WHAT IS EXPECTED
In the memoir excerpt below, what role did the writer hold in the Adaptations Program from roughly 2010 to 2013?

PAGE EXTRACT START

I would’ve continued on as a Bronx DA except that adulthood was calling, and my meager salary wouldn’t pay for a mortgage.

THE BRONX D.A. TO JPMORGAN CHASE’S LITIGATION DEPARTMENT

JPMorgan Chase Bank was still recovering from the Madoff debacle and needed to satisfy the regulators by upping its anti-money laundering game. One of its initiatives was to start a unit that analyzed criminal subpoenas to flag clients who may be posing a risk to the bank.

Who better to bring in than the guy who issued hundreds of subpoenas to the bank in the years prior? (One might even wonder whether Chase hired me to avoid having to fulfill any more of my subpoenas!)

From that unit, I went on to a new position within the bank where I wore two hats: In-house counsel to the subpoena processing units for criminal and regulatory matters, and run-of-the-mill bank and credit card litigation defense.   

COACHING IN THE BACKGROUND & MY CLIENT’S WEDDING

All the while, I was coaching autistic and neurodivergent adults. From roughly 2010 to 2013, I was the friendship and dating coach for the Adaptations Program at the Silver Center for Special Needs at the JCC Manhattan, helmed by the incomparable Allison Kleinman. From there, I started taking on private clients in my free time, teaching them the skills they needed to be more social and start dating.

One of my first private clients was a young man named Douglas (not his real name). He came to our sessions prepared, asked great questions, and diligently applied the strategies that I taught him. Then, one day, I found out that he was getting married. Not only that, he and his future wife invited me to give them a blessing (one of the Sheva Berachot) at the ceremony, under the chuppah marital canopy.

PAGE EXTRACT END
COLLECTED DATA START

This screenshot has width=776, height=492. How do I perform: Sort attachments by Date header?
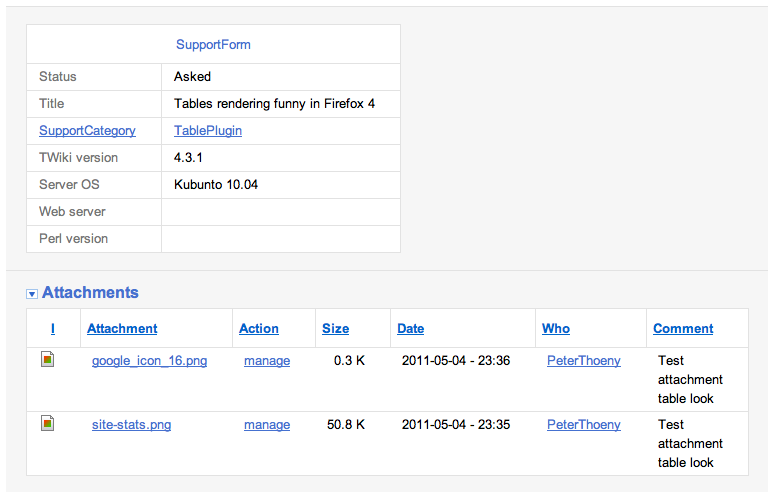pyautogui.click(x=410, y=328)
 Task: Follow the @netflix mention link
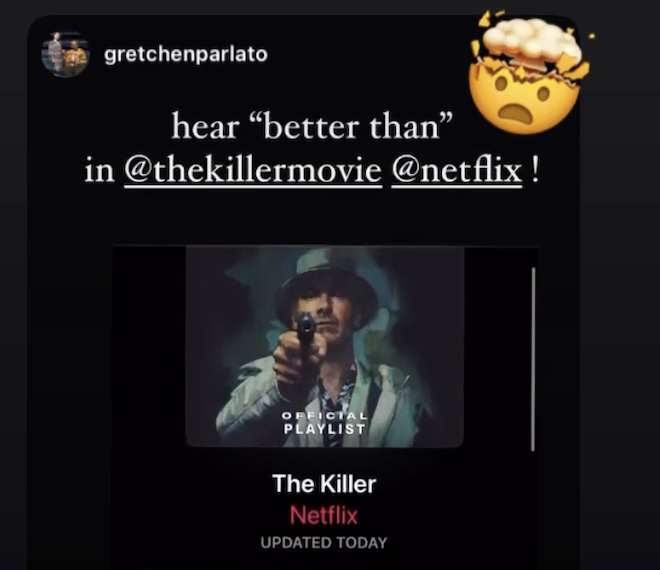point(457,170)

COLLECTED DATA END

RESULT FOR THIS EXERCISE
Friendship and dating coach